Aim of the exercise
Output the lines from the top of the entries below to the line with "Task: Click the", both included, exactly and without pictures.

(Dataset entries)

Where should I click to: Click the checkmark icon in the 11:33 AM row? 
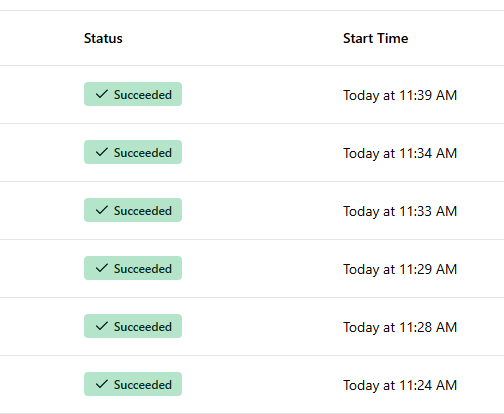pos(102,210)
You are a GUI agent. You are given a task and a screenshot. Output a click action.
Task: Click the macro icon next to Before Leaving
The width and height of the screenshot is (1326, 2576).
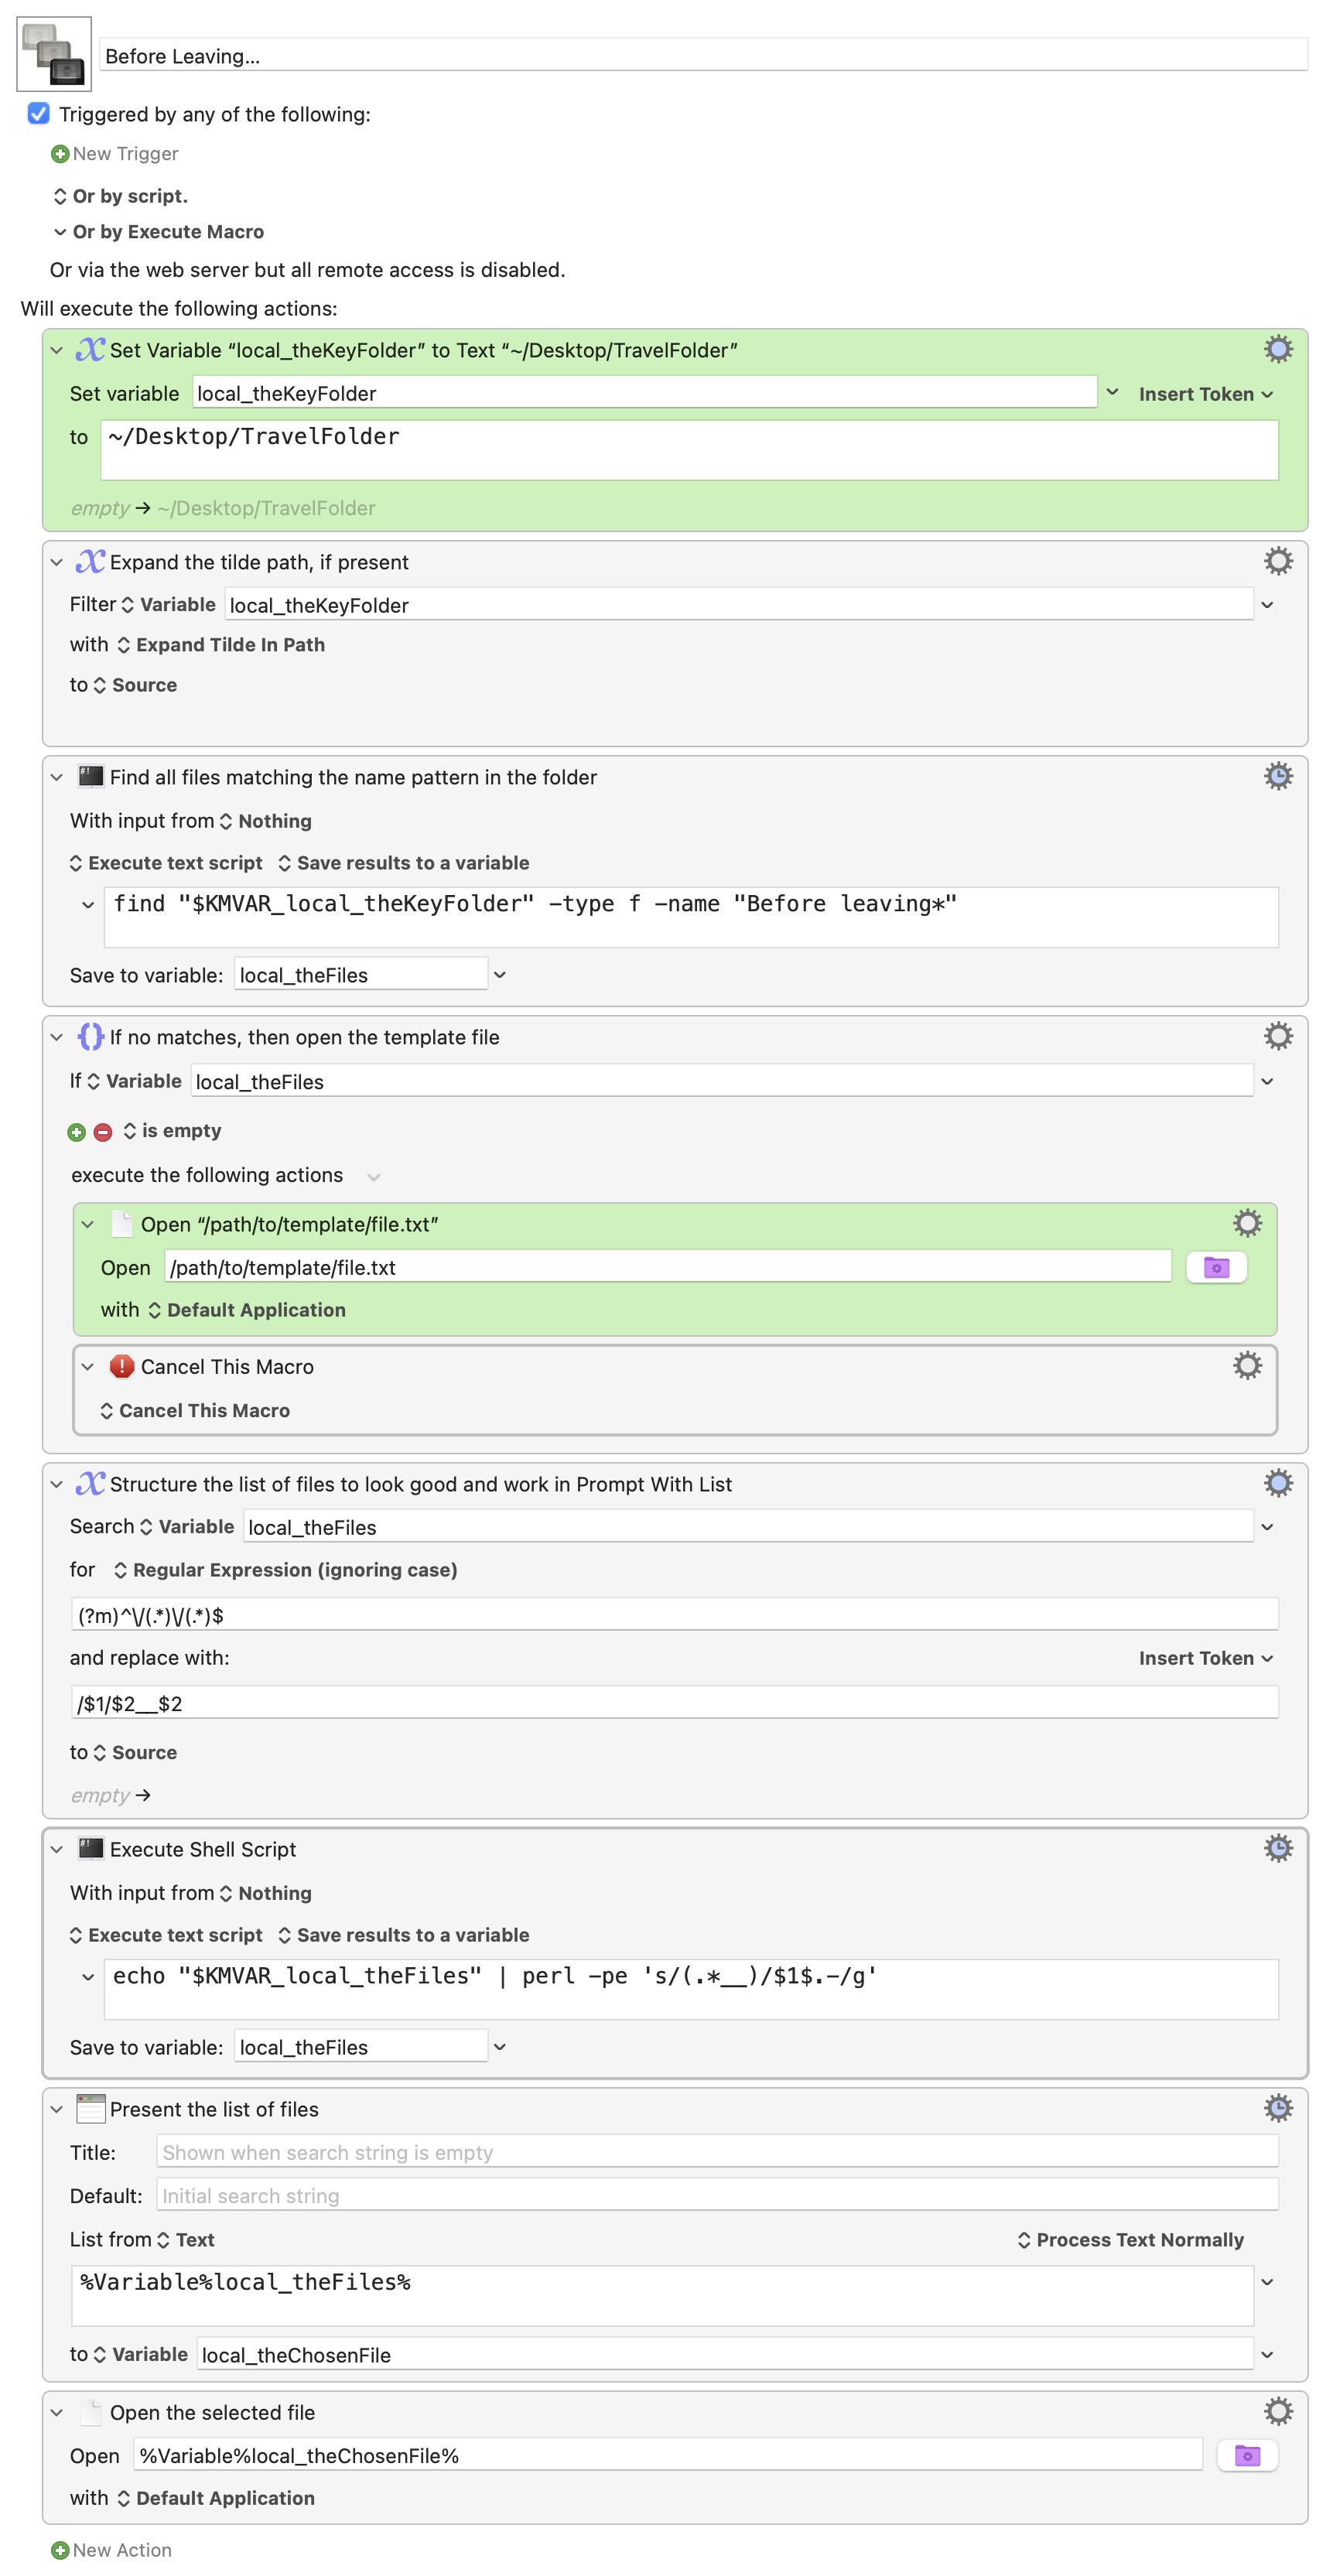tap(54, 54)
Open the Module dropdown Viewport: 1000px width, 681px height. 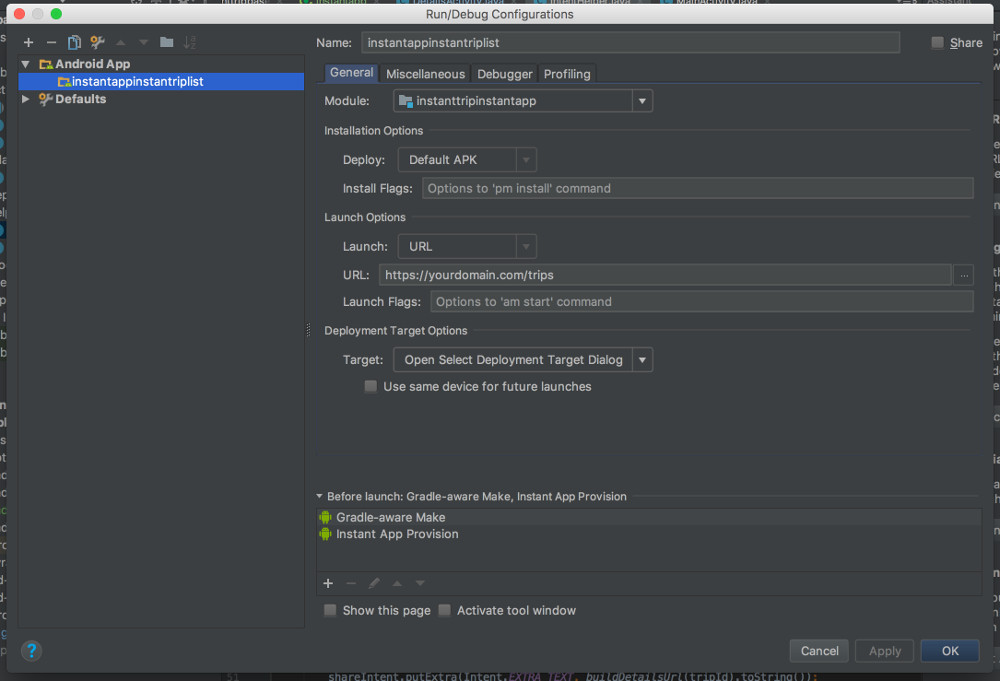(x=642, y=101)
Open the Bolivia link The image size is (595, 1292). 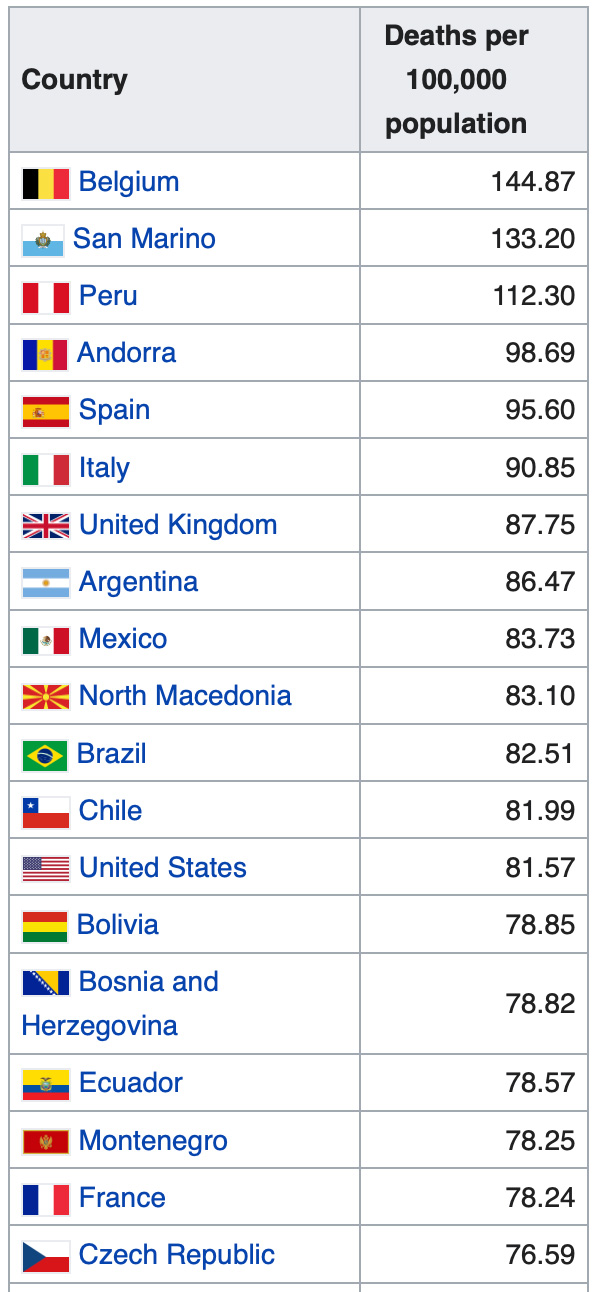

Result
Where should I click to: Click the checkmark icon in the 11:33 AM row? 
pos(102,210)
You are a GUI agent. You are given a task and a screenshot. Output a click action.
Task: Click the macro icon next to Before Leaving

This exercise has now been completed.